Continue to Site

Eng-Tips is the largest engineering community on the Internet

Intelligent Work Forums for Engineering Professionals

  • Congratulations cowski on being selected by the Eng-Tips community for having the most helpful posts in the forums last week. Way to Go!

wood beam and steel, in plane of joists 1

Status
Not open for further replies.

SLTA

Structural
Aug 11, 2008
1,641
I've read the other flitch plate vs channel threads, and that's raised a question for me. I'm renovating an existing deck into party space and have a set depth to work in. The owner is insisting that a column be removed, which means that my span/trib width no longer works for the largest PSL I can use.
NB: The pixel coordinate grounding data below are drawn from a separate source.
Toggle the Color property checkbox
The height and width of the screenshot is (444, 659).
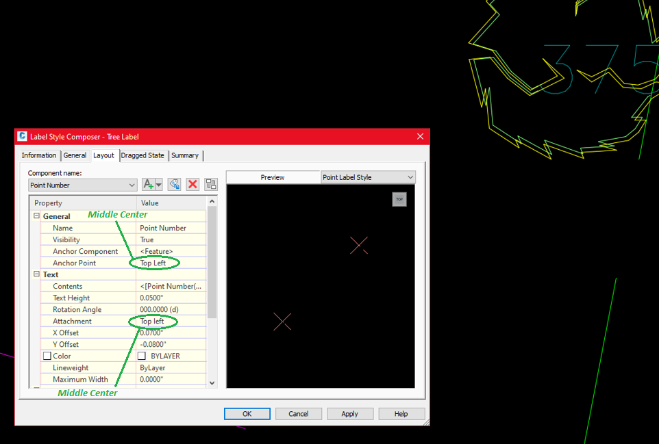click(47, 355)
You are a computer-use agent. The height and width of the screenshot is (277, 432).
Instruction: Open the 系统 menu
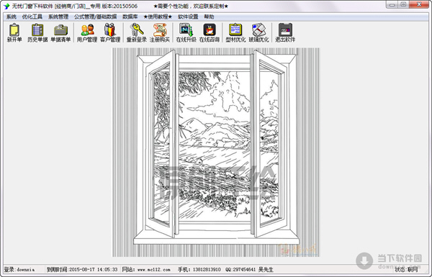[12, 17]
My layout requires the top of the beam to be flush with the top of the joists. How does one use channels in this situation, with wood joists framing in at 12" oc into the channels? Or should I just automatically go for a flitch plate instead?
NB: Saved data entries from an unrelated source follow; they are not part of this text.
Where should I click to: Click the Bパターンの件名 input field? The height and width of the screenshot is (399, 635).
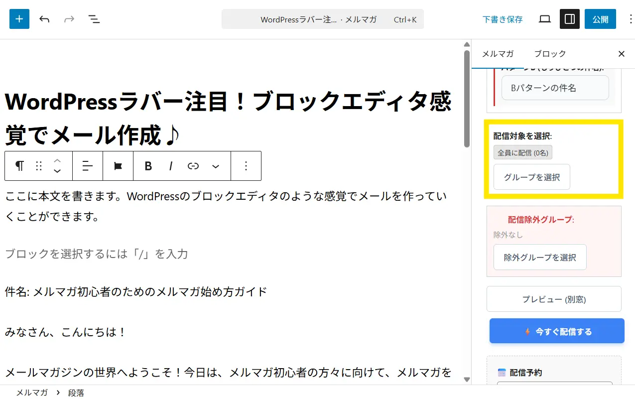pyautogui.click(x=555, y=88)
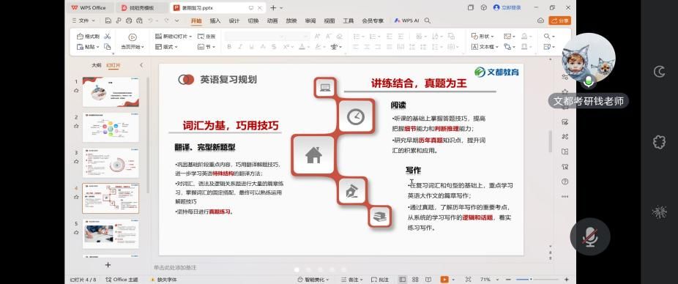Open the Animation (动画) ribbon tab
Viewport: 678px width, 284px height.
click(x=272, y=20)
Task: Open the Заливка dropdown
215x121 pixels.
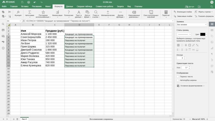Action: (192, 25)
To make matters even more fun, the beam will be exposed continuously to the weather (it's a deck) but covered by decking material above and a gutter system underneath, so it will be hard to do any condition assessments or maintenance.

Thoughts?
 
Replies continue below

Recommended for you

Slta:
Channels toe to toe, light cont. weld btwn./on the top toes and the same or stitch welds on the bot. toes. If they weld in the proper sequence they will actually introduce some camber into the final beam, essentially a box beam. Tack them together, then weld the bot. cont. weld first. That will introduce the camber into the whole beam. Weld the top cont. weld with some sequencing and that will take some of the camber out of the whole beam. Drill the webs for bolts and ledgers (2x10's, or whatever) and hang the joist in joist hangers. This could also be weld-on threaded studs. Drill a few drain holes in the bot. of the beam. Maybe end caps, or at least hardware cloth to keep the critters out, but allow inspection. Flash the top of the whole arrangement because you don’t want any water getting in and sitting there, btwn. any of the members of this built-up beam. This flashing can be as simple as some sticky 30# ice and water guard material, hanging an inch or so wider than the ledgers. This protects the ends of the joists too. Cut the existing joists and temp. support them, so you can slide this new beam up into place and install the joist hangers. You could bolt the ledgers on before welding or use some of the new expanding, blind bolts.
 
If they are new joist or there is any chance that they might shrink across the grain, let the steel beam down 1/8 or 1/4" from the top of the joists because it certainly won’t shrink. I’ve seen a hump form in the floor above, right down the length of the beam from this joist shrinkage action. How are you going to support the decking over the stl. beam which will be 7-8" wide, including ledgers?
 
Slta:
I’m always happy to be of help to ‘one of the guys.’ :)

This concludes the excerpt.